The saints wanted the Slavic people to understand divine revelation so much that they, in the words of Benedict:
Desirous of imitating [St.] Gregory [Nazianzen] in this service, Cyril asked Christ to deign to speak in Slavonic through him. He introduced his work of translation with the solemn invocation: “Listen, O all of you Slav Peoples, listen to the word that comes from God, the word that nourishes souls, the word that leads to the knowledge of God”….The need for new graphic characters closer to the language spoken was therefore clearly apparent: so it was that the Glagolitic alphabet came into being. Subsequently modified, it was later designated by the name “Cyrillic”, in honour of the man who inspired it. It was a crucial event for the development of the Slav civilization in general. Cyril and Methodius were convinced that the individual peoples could not claim to have received the Revelation fully unless they had heard it in their own language and read it in the characters proper to their own alphabet. (emphasis mine)
They actually greatly improved the Slavic language so that they could better grasp these divine truths!
Jumping back to Luther and the Reformers, the well-known answer to this (what I have shown to be false) question is also wrong in how it describes Luther and the other Reformers’ views on whether lay Christians should read and interpret Scripture for themselves. Protestant historian Alister McGrath bursts the bubble:
The magisterial Reformation initially seems to have allowed that every individual had the right to interpret Scripture; but subsequently it became anxious concerning the social and political consequences of this idea.
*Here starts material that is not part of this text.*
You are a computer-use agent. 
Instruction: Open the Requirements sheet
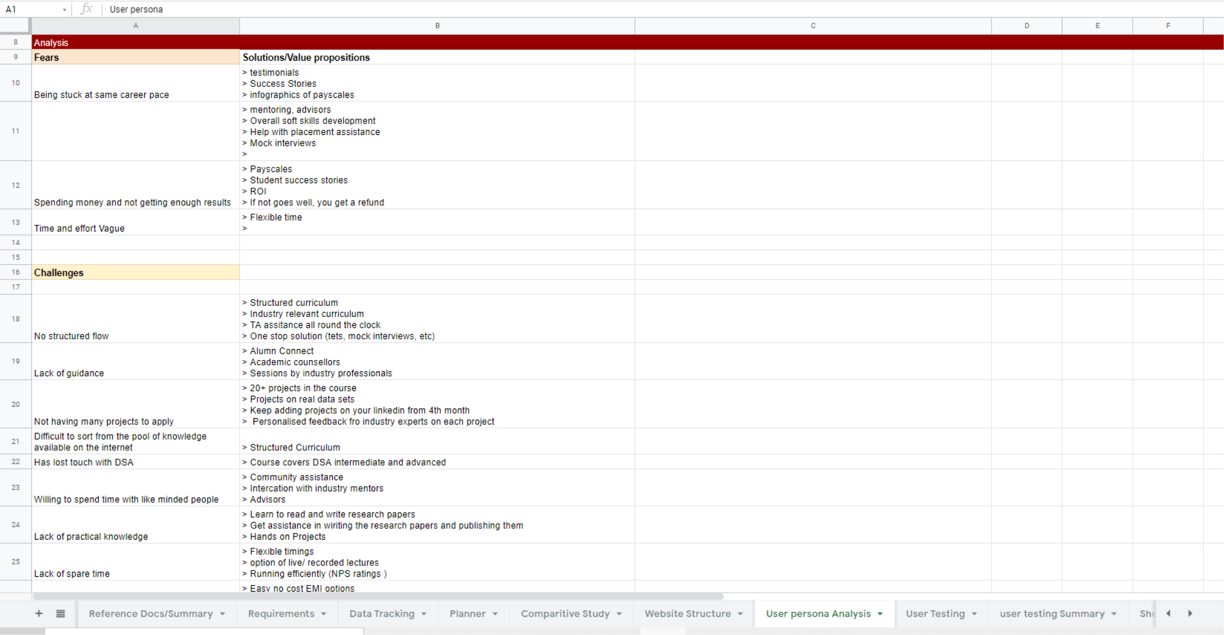click(x=281, y=613)
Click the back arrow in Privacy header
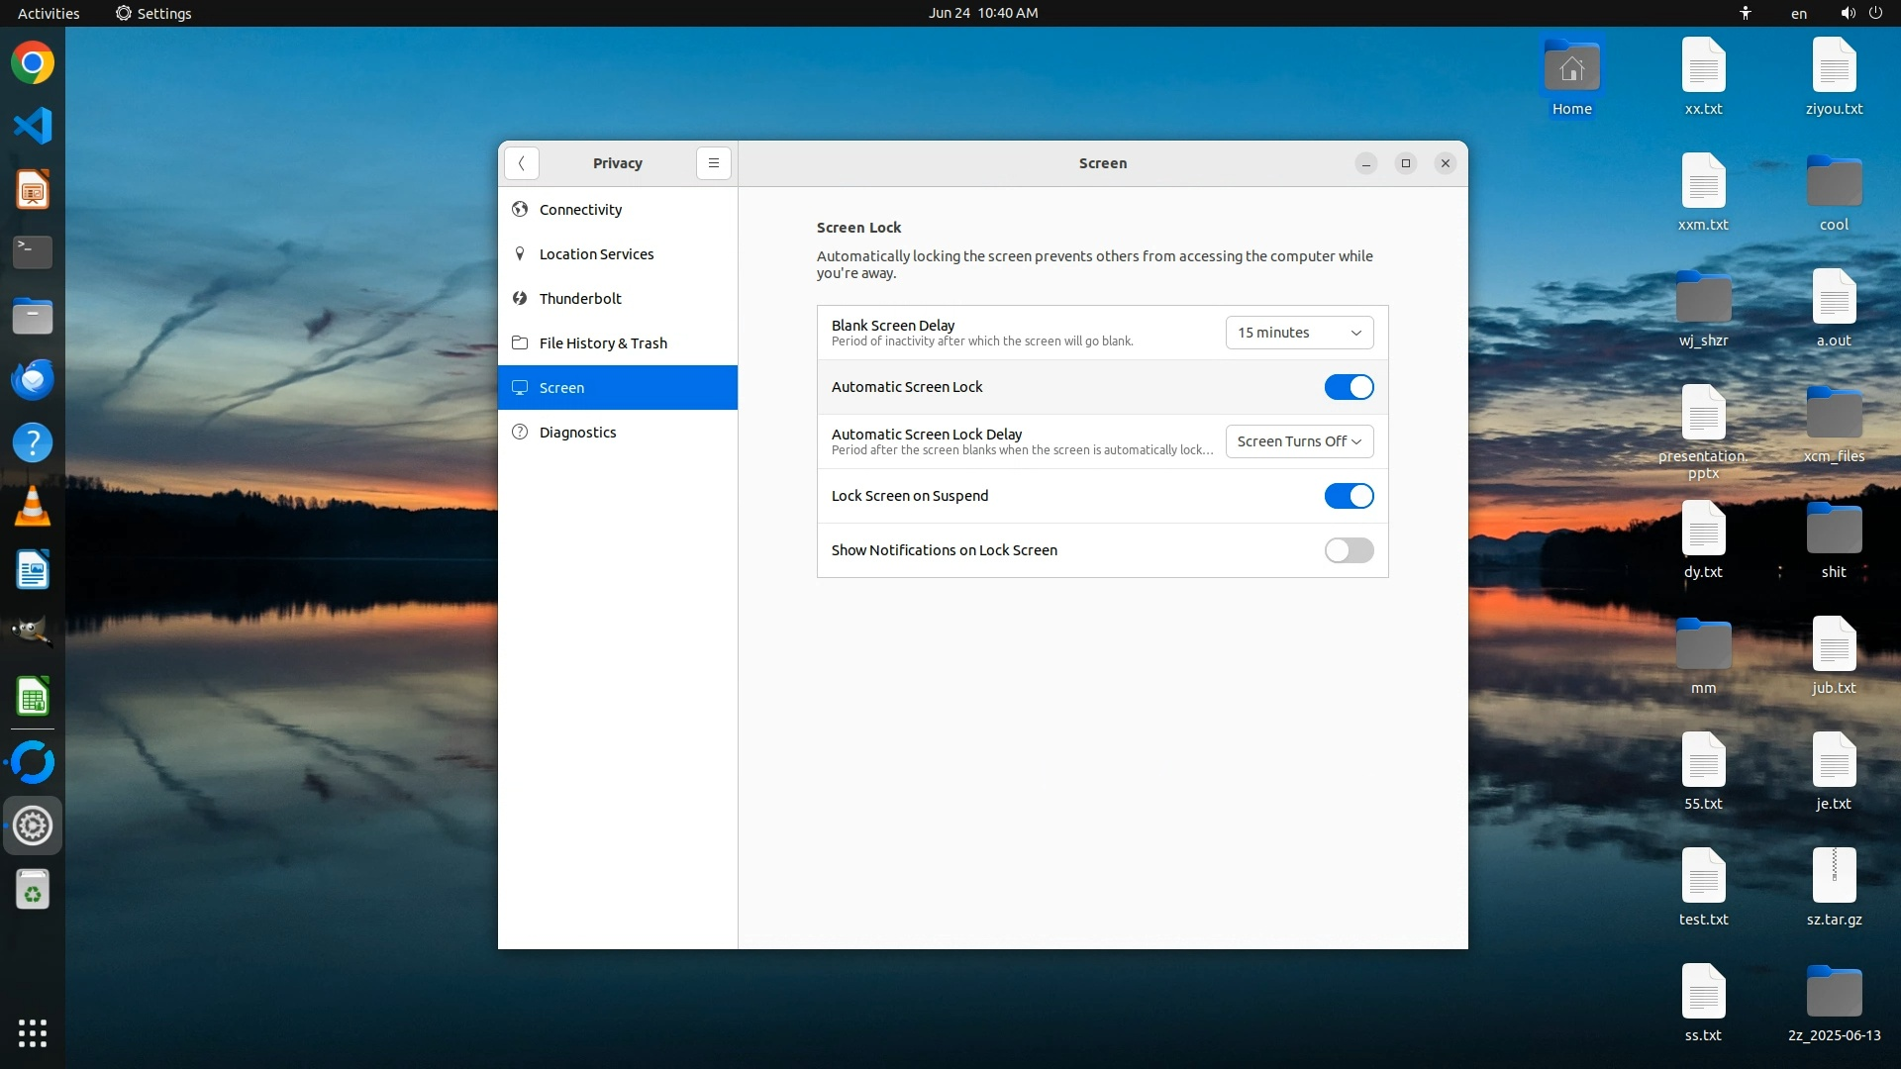 [521, 163]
The Peasant’s Revolt of 1525 appears to have convinced some, such as Luther, that individual believers (especially German peasants) were simply not capable of interpreting Scripture. It is one of the ironies of the Lutheran Reformation that a movement which laid such stress upon the importance of Scripture should subsequently deny its less educated members direct access to that same Scripture, for fear that they might misinterpret it (in other words, reach a different interpretation from that of the magisterial reformers). For example, the school regulations of the duchy of Württemberg laid down that only the most able schoolchildren were to be allowed to study the New Testament in their final years – and even then, only if they studied in Greek or Latin. The remainder – presumably the vast bulk – were required to read Luther’s Lesser Catechism instead. The direct interpretation of Scripture was thus effectively reserved for a small, privileged group of people. To put it crudely, it became a question of whether you looked to the pope, to Luther or to Calvin as an interpreter of Scripture. The principle of the ‘clarity of Scripture’ appears to have been quietly marginalized, in the light of the use made of the Bible by the more radical elements of the Reformation. Similarly, the idea that everyone had the right and the ability to interpret Scripture faithfully became the sole possession of the radicals. (emphasis mine)
(The above reference is from Alister McGrath‘s Reformation Thought, which I saw referenced from a Called to Communion comment. Also, the “radicals” McGrath speaks of are the radical reformers, for example the Anabaptists.)
So, the fact is that the Catholic Church did not prevent vernacular translations and instead there were ones for 700 years before the Reformation.